Bodyweight Standing Biceps Curl (VERSION 2)
- Target muscle
- —
- Equipment
- Body weight
- Body part
- Upper Arms
- Type
- Strength
The bodyweight standing biceps curl (version 2) is a self-resisted arm exercise that targets the biceps in the upper arms, with the forearms assisting. You use one hand to push down against the curling forearm, supplying the resistance yourself, so it builds and tones the arms anywhere without any equipment.
How to do the Bodyweight Standing Biceps Curl (VERSION 2)
- 1Stand tall with your feet about shoulder-width apart, knees soft, and your core braced.
- 2Let your working arm hang at your side, then turn the palm to face forward with the elbow tucked against your ribs.

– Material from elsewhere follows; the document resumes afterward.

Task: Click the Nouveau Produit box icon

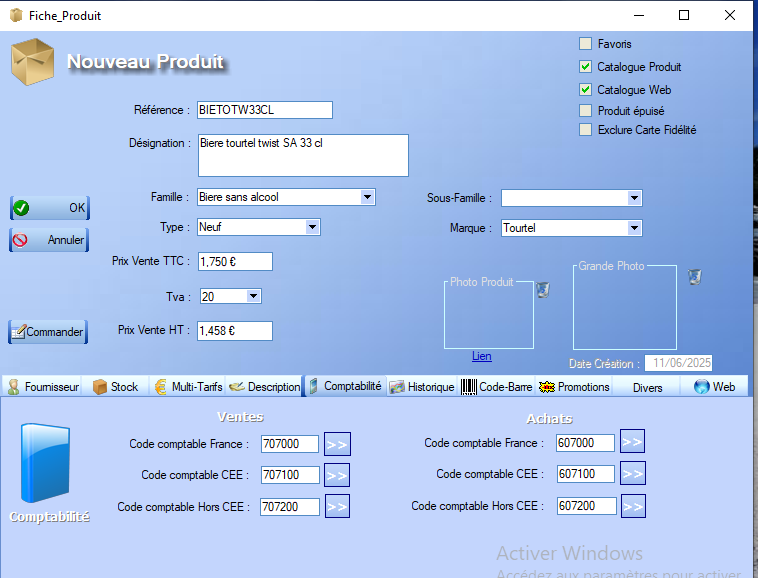Action: (32, 62)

- 3Place the palm of your opposite hand on top of your working forearm or fist to act as the resistance.
- 4Curl the working arm up toward your shoulder while pressing down with the top hand, creating steady opposing tension.

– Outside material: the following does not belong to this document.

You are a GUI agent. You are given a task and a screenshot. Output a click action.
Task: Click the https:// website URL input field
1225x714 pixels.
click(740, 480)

- 5Keep the working elbow pinned to your side and move only at the elbow joint, taking 2–3 seconds to lift.
- 6Squeeze the biceps hard at the top, where your forearm is fully bent toward the upper arm.
- 7Lower the working arm slowly over 3–4 seconds while the top hand keeps resisting the descent.
- 8Finish your reps, then switch the hands and repeat on the other arm.
Form tips
- Match the resistance to the working arm so it can complete a controlled full range of motion rather than stalling halfway.
- Keep the working elbow fixed against your torso so the biceps does the work instead of your shoulder swinging in.
- Apply resistance through both the lifting and lowering phases — the slow eccentric is where much of the tension builds.
- Stay upright with a braced core and relaxed shoulders so you do not lean or twist to force the rep.
- Breathe out as you curl up and in as you lower, keeping a steady, deliberate tempo.
Common mistakes
- Swinging the torso or shoulder to drive the arm up, which shifts work off the biceps and reduces the training effect.
- Letting the working elbow drift forward or flare out, which turns the curl into a shoulder movement and loses biceps tension.
- Pushing down too hard with the top hand so the arm can barely move, cutting the range of motion short and limiting muscle work.
- Rushing the lowering phase, which throws away the eccentric tension that helps build the arm.
- Holding your breath and tensing the neck, which raises strain and makes the set harder to control.
Frequently asked questions
What muscles does the bodyweight standing biceps curl work?
It works the biceps in the upper arms as the prime movers, with the forearm muscles assisting to bend the elbow and hold the resistance steady.
How do I create resistance without any weights?
Press down on your working forearm or fist with your opposite hand. You control how hard to push, so you set the difficulty yourself for each rep and each arm.
Is this curl good for beginners?
Yes. Because you supply and adjust the resistance with your own hand, it is easy to scale, needs no equipment, and is a safe way to learn the curl pattern.
How many sets and reps should I do?
Aim for 2–4 sets of 10–15 slow, controlled reps per arm. Since you set the resistance, push hard enough that the last couple of reps feel challenging.
Where should I feel this exercise?
You should feel it in the biceps on the front of your upper arm, with some effort in the forearm. If you feel it mostly in the shoulder, keep the elbow pinned to your side.